Have you ever tried threading a needle where you only got half the thread through the eye? When a clutch strips the braid from a sheet, the braid bunches up, to the point where it will no longer fit through the clutch. Unlike threading a needle, you can’t just pull it out and try again. To get the mainsail down you will need to thread that stripped section through the clutch and around several other blocks beneath the hull and then up through the mast.
No problem, just run the halyard around an alternate winch (one that is well clear of the stripped section) and use it to pull the halyard in, releasing the braid from the clutch. Then cut away all the bunched braid and tape the (now slim) braid to the rope core, so it will fit through the clutch and blocks. (The alternate winch is probably not in quite the right position, so if this should cause you to make a right royal snarl up on the winch then just look at this as a fine opportunity for you to practice your rolling hitch, using a third winch to release the snarl on the second winch.)

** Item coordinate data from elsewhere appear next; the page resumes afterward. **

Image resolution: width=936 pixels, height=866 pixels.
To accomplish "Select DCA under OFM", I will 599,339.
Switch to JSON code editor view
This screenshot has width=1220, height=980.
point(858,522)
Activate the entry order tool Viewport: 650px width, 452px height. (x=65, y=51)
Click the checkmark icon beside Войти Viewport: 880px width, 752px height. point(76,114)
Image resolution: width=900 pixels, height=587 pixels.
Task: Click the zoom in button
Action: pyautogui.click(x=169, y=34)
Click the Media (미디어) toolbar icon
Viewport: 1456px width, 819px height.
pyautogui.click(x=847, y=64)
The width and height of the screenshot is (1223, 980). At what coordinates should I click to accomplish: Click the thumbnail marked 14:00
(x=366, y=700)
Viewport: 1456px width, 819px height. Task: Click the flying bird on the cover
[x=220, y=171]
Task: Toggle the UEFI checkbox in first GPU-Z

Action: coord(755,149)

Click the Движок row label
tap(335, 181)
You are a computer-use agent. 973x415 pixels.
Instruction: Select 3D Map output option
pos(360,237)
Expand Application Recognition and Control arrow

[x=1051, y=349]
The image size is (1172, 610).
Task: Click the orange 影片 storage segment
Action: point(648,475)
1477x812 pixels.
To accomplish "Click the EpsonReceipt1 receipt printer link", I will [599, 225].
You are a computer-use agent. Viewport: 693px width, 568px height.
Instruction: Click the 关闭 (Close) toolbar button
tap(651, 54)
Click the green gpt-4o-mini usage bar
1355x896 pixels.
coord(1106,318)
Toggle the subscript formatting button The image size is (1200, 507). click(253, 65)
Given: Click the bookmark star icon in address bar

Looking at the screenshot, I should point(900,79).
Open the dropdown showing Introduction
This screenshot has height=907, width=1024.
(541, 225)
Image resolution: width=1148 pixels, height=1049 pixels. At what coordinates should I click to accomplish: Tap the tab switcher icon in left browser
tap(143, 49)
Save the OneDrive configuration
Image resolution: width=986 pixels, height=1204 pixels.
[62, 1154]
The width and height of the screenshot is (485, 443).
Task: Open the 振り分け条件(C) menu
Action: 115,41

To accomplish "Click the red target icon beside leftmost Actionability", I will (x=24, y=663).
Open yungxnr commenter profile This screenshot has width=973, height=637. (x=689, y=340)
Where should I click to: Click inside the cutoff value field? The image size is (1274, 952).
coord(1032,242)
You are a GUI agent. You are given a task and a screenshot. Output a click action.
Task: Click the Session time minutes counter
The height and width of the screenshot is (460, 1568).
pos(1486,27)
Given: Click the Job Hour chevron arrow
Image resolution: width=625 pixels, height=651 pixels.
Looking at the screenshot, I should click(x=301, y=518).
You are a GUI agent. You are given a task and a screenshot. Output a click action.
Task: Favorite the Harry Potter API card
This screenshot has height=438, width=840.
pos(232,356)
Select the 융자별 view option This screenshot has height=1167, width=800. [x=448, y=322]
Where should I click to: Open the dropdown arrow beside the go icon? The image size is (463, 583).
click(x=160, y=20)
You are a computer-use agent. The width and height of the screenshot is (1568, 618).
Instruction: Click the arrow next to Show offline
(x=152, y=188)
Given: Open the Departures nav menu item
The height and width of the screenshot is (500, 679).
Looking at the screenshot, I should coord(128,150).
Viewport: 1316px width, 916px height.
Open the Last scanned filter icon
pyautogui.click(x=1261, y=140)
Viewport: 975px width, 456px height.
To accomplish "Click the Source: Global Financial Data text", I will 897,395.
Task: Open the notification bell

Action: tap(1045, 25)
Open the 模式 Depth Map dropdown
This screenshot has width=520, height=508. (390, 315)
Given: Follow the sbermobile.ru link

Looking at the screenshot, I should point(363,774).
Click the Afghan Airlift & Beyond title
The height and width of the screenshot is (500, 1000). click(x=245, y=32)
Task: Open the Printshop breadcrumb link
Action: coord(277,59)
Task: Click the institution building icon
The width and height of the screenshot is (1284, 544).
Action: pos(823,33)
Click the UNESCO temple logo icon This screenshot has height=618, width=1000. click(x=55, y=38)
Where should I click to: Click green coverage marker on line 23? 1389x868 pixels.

With the mainsail down, replacing the main halyard should just be a question of attaching the new halyard to the end of the old one and pulling it all through. Unless, of course, your halyard turns around a block at the head of the mainsail and runs back up to be tied to the top of the mast. You can get the halyard through to the head of the sail but then you have to go up the mast to re-tie the knot. This is a bit of a catch 22 situation, since the only way up the mast is with yourself tied to the end of the main halyard. The only safe solution is to tie yourself to the top of the mast before untying yourself from the halyard but, skipping over the details, at one point this involved supporting myself with right arm and knees round the mast while trying to untie a bowline with my left hand.
Still nobody died in a car crash and no-one stole the silver.
No pictures of the halyard travails I am afraid, so here is a photo from the bus station in Grenada that amused us. Not sure of the distinction between Obscene Language and Public Filth. And a bit surprised that unauthorized advertisements should be five times as bad as defecating in public.